1

When I run the program, I see the following:

λ ashot Weather → λ git master* → stack exec Weather-exe
Пожалуйста, укажите дату для прогноза в формате ГГГГ-ММ-ДД:
2018-11-07
Пожалуйста, укажите один из этих марзов: [Aragatsotn,Ararat,Armavir,Dilijan,Gegharkunik,Gyumri,Kotayk,Shirak,Syunik,Vanadzor,Yerevan]
Yerevan 

Everything is working. But when I enter something wrong I get it:

InvalidDate "\1058\1077\1082\1089\1090, \1082\1086\1090\1086\1088\1099\1081 \1074\1099 \1074\1074\1077\1083\1080 - \1101\1090\1086 \1082\1072\1082\1072\1103-\1090\1086 \1073\1077\1083\1080\1073\1077\1088\1076\1072!"

But instead of these figures 1072/1052 ... I should receive the text in Russian. How can I fix this so that Russian characters are displayed correctly?

tripleee
  • 175,061
  • 34
  • 275
  • 318
juice
  • 9
  • 1

1 Answers1

1

You are probably calling show on strings.
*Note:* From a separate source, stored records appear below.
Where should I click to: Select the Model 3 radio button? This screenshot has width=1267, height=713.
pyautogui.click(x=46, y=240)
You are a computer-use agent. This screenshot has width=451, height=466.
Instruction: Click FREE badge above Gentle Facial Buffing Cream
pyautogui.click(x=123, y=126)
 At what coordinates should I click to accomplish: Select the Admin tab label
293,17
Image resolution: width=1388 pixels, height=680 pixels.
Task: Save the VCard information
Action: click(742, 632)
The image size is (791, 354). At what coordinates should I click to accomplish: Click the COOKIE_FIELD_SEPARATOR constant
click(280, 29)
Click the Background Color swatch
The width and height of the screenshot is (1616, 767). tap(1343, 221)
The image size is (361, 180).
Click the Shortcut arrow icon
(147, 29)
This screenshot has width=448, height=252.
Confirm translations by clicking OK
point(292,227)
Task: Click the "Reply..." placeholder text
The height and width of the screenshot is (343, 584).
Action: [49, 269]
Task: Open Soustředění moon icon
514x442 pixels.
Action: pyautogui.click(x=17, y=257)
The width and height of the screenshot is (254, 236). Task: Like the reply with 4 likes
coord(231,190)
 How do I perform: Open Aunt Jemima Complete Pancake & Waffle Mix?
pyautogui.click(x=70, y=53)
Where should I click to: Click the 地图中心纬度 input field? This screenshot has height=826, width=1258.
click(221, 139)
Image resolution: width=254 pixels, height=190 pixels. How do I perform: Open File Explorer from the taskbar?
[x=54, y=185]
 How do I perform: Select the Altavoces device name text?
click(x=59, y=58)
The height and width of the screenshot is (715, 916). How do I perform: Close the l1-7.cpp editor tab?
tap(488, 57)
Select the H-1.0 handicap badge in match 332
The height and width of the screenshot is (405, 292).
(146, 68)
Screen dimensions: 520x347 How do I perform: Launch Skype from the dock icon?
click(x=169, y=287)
This may also happen implicitly, e.g. by print, or by asking GHCi to print a string.

Consider this GHCi session:

> str = "Пожалуйста"                                           
> str                                                          
"\1055\1086\1078\1072\1083\1091\1081\1089\1090\1072"                  

The variable str contains the right string. When we ask GHCi to print it, it calls print str implicitly, which calls show.

show, in turn, converts a string into a ASCII escaped form, turning all non-printable characters into escape sequences.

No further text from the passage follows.